Amedée Darga dit souhaiter que Nando Bodha relève ce défi, qui selon lui, peut être réalisé très bientôt. « Qu’il puisse ainsi être le chef de file d’un gouvernement de transition jusqu’aux prochaines élections et ensuite, le leader d’un gouvernement constitué d’une équipe de l’espoir et de l’avenir pour le pays », conclut-il.
Réactions
Avinash Teeluck : « Qu’il assume ses responsabilités vis-à-vis de l’histoire »
« Il a fait le choix de démissionner et de partir. Il a motivé sa décision dans un communiqué qu’il a émis. Je pense que c’est à lui de s’expliquer. Ce n’est pas à nous de le faire. A notre niveau, le travail continue. (…) Il devra assumer ses responsabilités vis-à-vis de l’histoire, car en ce qui nous concerne, nous travaillons dans l’intérêt de la population et du pays. Nous faisons le maximum, malgré une situation difficile. Le parti n’est pas constitué d’une personne seulement.
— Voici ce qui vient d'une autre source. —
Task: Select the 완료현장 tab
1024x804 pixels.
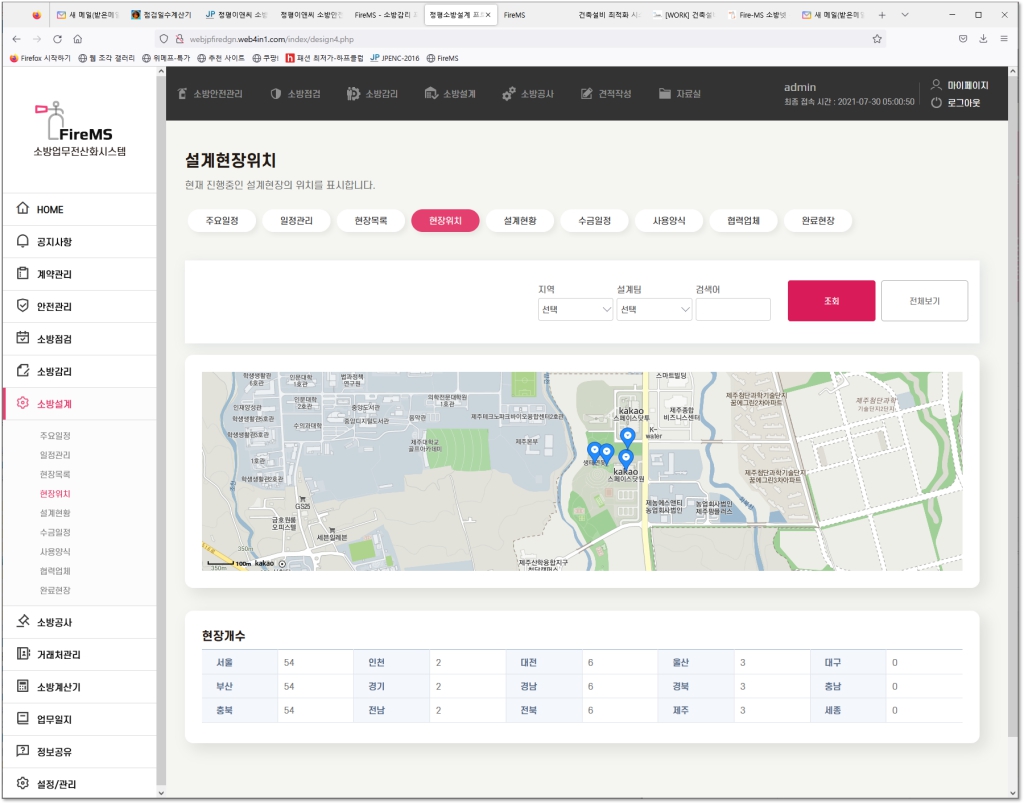Action: pyautogui.click(x=818, y=221)
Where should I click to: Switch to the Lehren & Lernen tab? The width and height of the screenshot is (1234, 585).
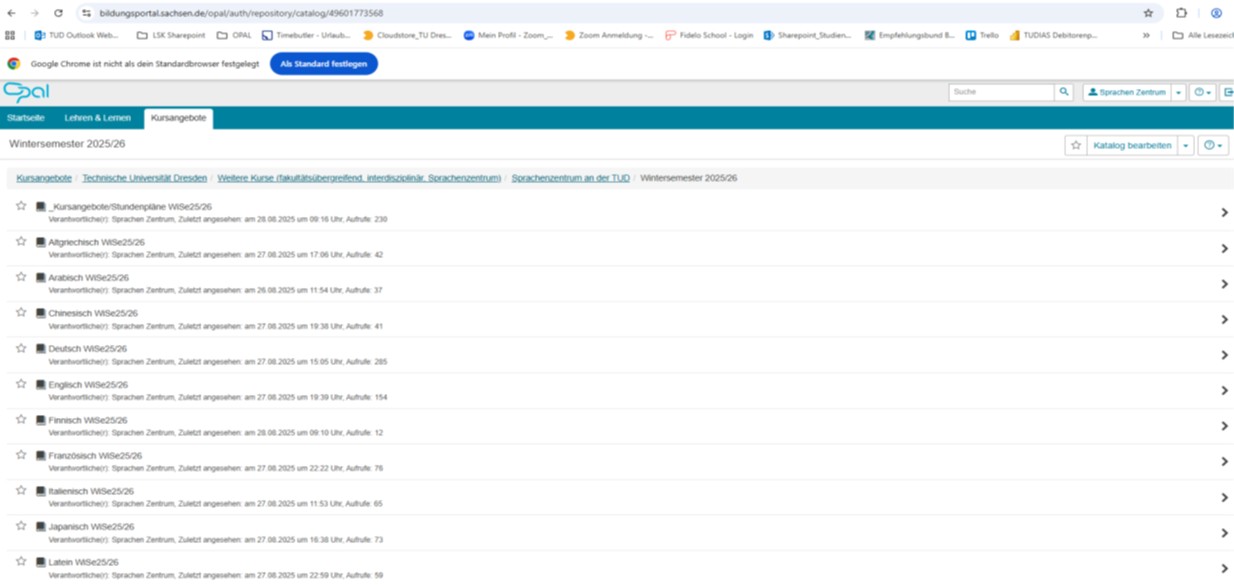click(x=97, y=118)
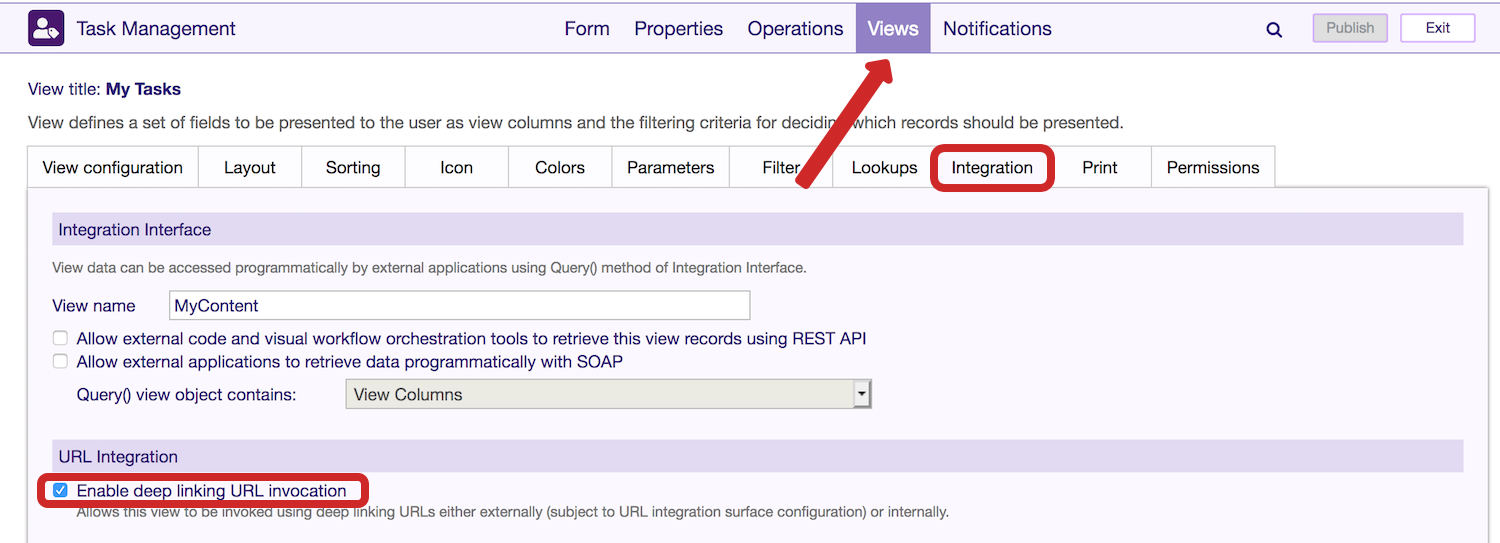1500x543 pixels.
Task: Open the Operations section
Action: pos(795,28)
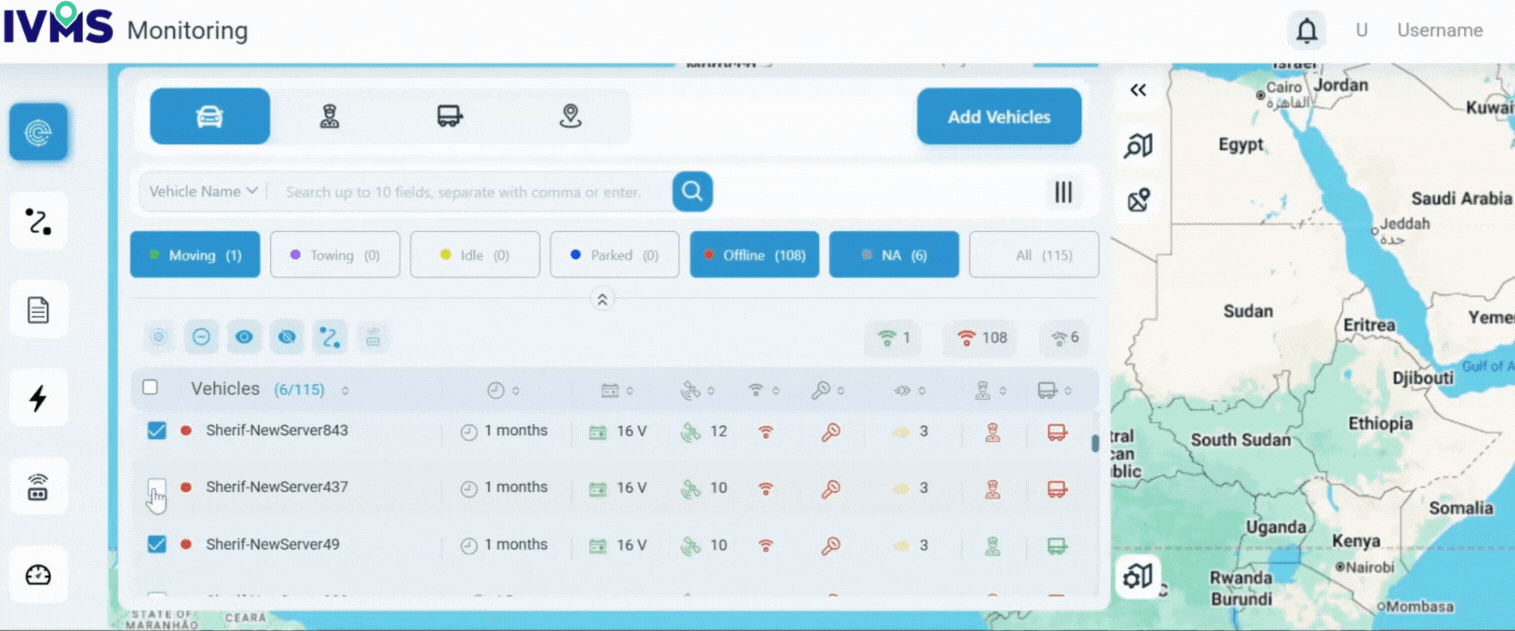This screenshot has height=631, width=1515.
Task: Open the column settings icon beside search
Action: click(x=1063, y=192)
Le parti est constitué d’un groupe de personnes. Et autant que je sache, nous sommes solidement toujours là. (…) Nous sommes sereins more than ever ».
Adrien Duval : « Bodha est le bienvenu dans nos rangs »
Adrien Duval, porte-parole de l’aile jeune du PMSD, dit saluer la décision de Nando Bodha. « Nous le saluons avant tout, car il ne faut pas oublier que c’était un membre important du MSM et du gouvernement. Sa démission survient après de nombreux appels de l’Opposition parlementaire et extra-parlementaire suite aux retombées de scandales et surtout de l’affaire Kistnen. Nando Bodha a un rôle important à jouer dans notre combat et il est le bienvenu dans les rangs des patriotes qui se battent pour ce pays. Il pourra éclairer les zones obscures dans lesquelles nous nous trouvons aujourd’hui », lance Adrien Duval. Il dit souhaiter que Nando Bodha participe à la marche citoyenne qui sera organisée par l’opposition le samedi 13 février à Port-Louis. Il invite les autres membres du gouvernement à soumettre également leur démission.
Arvin Boolell : « Le gouvernement doit démissionner »
Le leader de l’opposition, Arvin Boolell, affirme avoir eu vent de l’éventuelle démission de Nando Bodha. « J’avais le renseignement que Nando Bodha allait démissionner, et cela coule de source. […] Il a été une cheville ouvrière du MSM. Il a été l’enfant gâté de sir Anerood Jugnauth et il a été loyal envers l’ancien leader du MSM », commente Arvin Boolell. « Ce n’est pas une branche qui a été coupée mais une racine », considère-t-il. Il ajoute que selon lui, ce sont les scandales politico-financiers, dont l’affaire d’emploi fictif allégué impliquant le ministre Yogida Sawmynaden, qui seraient la cause de la démission de Nando Bodha. Le leader de l’Opposition estime que « le gouvernement doit démissionner ». « La voix du peuple est une grande chose. La marche du 13 février va accélérer la chute du gouvernement qui n’a pas de droit moral. Même si Yogida Sawmynaden démissionne, il est trop tard. D’autres (membres du gouvernement) vont démissionner », prévoit-il.